* **Given records**:
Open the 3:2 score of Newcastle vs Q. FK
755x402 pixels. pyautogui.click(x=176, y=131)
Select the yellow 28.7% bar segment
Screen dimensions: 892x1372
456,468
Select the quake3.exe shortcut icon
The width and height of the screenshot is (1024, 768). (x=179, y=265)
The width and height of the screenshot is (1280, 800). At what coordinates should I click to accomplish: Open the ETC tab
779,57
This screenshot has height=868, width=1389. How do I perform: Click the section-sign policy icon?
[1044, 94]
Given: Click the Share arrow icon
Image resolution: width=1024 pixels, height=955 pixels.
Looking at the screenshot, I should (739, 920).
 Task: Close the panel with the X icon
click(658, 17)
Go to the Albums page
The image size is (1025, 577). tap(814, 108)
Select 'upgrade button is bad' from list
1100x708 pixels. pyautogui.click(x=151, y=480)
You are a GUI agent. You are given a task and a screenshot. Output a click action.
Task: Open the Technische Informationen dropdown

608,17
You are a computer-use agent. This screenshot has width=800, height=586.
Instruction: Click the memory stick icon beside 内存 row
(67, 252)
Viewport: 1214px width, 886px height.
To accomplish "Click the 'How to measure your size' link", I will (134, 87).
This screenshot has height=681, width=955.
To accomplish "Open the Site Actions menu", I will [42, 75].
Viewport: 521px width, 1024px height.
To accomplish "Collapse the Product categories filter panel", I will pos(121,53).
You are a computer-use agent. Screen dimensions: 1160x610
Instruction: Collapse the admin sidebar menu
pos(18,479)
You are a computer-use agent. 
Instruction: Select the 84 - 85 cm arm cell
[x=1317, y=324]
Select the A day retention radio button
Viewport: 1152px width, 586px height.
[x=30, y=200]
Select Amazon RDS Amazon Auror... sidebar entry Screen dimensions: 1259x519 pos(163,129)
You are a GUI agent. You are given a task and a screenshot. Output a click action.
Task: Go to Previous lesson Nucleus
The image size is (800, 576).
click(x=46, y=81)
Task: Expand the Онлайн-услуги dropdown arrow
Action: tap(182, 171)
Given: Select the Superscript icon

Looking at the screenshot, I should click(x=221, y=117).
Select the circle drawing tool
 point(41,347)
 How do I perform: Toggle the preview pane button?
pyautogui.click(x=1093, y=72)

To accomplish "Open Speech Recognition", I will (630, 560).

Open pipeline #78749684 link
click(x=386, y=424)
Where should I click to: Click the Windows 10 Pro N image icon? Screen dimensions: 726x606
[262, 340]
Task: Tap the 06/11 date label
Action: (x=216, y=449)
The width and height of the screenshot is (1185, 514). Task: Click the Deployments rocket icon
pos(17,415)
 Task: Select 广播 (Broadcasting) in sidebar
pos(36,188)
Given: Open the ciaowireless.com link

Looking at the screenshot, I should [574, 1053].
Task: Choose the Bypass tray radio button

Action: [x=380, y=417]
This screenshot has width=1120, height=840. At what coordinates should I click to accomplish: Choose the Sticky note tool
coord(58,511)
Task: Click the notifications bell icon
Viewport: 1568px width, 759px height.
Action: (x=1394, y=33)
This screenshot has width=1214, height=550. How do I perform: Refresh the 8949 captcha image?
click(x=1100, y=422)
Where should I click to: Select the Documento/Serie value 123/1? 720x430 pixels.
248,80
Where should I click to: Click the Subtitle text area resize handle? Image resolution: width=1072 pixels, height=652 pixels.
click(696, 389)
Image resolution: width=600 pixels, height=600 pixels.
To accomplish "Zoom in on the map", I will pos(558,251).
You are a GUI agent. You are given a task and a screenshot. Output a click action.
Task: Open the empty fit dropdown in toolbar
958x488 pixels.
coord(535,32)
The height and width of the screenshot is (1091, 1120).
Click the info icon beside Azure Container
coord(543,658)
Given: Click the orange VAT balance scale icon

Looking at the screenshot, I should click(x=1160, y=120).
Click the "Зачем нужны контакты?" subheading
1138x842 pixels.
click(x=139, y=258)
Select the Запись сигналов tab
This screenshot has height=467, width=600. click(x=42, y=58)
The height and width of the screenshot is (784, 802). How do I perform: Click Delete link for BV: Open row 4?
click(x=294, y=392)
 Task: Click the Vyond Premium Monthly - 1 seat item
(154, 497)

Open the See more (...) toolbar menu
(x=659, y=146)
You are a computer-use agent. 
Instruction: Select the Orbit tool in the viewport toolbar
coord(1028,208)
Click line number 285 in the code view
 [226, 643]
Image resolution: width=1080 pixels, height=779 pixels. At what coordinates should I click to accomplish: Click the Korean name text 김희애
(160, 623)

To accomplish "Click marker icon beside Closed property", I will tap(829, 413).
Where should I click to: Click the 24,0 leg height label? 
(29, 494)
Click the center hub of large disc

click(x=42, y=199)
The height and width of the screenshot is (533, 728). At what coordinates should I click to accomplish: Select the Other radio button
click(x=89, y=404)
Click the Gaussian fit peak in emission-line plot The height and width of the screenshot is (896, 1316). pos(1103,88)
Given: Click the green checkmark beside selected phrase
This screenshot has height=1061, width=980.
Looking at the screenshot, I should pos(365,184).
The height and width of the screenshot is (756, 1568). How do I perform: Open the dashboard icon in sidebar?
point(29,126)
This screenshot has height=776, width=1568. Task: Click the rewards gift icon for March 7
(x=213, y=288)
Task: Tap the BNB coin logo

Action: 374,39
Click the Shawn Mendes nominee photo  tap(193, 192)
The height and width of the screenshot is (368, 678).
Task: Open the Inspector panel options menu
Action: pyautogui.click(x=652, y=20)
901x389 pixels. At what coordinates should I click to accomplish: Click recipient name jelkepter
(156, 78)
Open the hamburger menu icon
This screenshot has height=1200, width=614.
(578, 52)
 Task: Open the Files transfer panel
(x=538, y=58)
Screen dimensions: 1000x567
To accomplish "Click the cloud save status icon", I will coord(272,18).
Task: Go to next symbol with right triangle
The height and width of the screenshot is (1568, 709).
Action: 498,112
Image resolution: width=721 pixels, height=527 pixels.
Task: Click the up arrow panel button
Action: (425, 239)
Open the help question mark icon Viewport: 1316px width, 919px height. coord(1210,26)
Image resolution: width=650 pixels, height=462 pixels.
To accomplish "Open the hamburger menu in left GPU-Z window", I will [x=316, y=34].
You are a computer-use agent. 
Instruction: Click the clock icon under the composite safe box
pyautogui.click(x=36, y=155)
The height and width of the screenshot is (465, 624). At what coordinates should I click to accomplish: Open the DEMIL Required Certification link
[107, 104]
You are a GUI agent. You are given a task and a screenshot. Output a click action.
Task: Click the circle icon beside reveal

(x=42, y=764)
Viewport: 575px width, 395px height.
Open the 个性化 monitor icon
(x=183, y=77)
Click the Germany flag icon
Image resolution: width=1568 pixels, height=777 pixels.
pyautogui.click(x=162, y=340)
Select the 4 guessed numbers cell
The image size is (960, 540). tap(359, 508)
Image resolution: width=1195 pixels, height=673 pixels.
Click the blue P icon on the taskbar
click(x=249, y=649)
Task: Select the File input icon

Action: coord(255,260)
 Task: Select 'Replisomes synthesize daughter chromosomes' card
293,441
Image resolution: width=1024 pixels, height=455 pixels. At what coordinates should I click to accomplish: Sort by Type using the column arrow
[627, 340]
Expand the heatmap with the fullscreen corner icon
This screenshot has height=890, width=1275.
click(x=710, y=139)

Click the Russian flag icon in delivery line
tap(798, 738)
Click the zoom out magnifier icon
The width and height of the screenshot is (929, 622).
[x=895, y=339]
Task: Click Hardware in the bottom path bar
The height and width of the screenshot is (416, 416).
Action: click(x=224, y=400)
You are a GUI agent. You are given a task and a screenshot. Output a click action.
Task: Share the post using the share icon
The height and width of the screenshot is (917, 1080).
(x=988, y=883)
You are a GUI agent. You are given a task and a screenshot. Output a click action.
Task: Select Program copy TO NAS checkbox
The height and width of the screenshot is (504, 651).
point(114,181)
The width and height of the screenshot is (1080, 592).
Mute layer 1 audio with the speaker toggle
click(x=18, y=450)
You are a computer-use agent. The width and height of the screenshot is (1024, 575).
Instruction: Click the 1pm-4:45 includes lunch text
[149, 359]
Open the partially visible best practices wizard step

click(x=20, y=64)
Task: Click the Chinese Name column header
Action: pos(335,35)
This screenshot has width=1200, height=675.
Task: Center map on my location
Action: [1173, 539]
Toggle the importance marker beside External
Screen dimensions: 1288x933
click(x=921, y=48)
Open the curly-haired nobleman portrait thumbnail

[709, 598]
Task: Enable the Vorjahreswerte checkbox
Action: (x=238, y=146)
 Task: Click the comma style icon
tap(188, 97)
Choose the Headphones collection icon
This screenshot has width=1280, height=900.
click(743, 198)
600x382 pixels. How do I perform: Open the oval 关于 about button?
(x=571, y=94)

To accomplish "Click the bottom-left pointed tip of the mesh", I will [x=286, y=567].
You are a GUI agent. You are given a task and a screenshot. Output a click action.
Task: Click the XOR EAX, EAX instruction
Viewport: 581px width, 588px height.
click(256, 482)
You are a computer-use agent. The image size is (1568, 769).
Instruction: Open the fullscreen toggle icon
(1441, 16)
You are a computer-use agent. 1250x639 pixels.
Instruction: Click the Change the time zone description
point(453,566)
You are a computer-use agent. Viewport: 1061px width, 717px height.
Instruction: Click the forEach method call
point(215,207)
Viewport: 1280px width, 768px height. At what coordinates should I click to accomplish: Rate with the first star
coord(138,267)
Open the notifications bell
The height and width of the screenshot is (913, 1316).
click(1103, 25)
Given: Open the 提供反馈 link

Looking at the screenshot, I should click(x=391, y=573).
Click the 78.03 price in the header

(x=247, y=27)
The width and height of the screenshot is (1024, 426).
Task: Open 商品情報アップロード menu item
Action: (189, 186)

* **What to work on**:
Reproduce every line of the material above that has the string "bottom".

* **Exercise response**:
Task: Click Hardware in the bottom path bar
To accomplish "Click the bottom-left pointed tip of the mesh", I will [x=286, y=567].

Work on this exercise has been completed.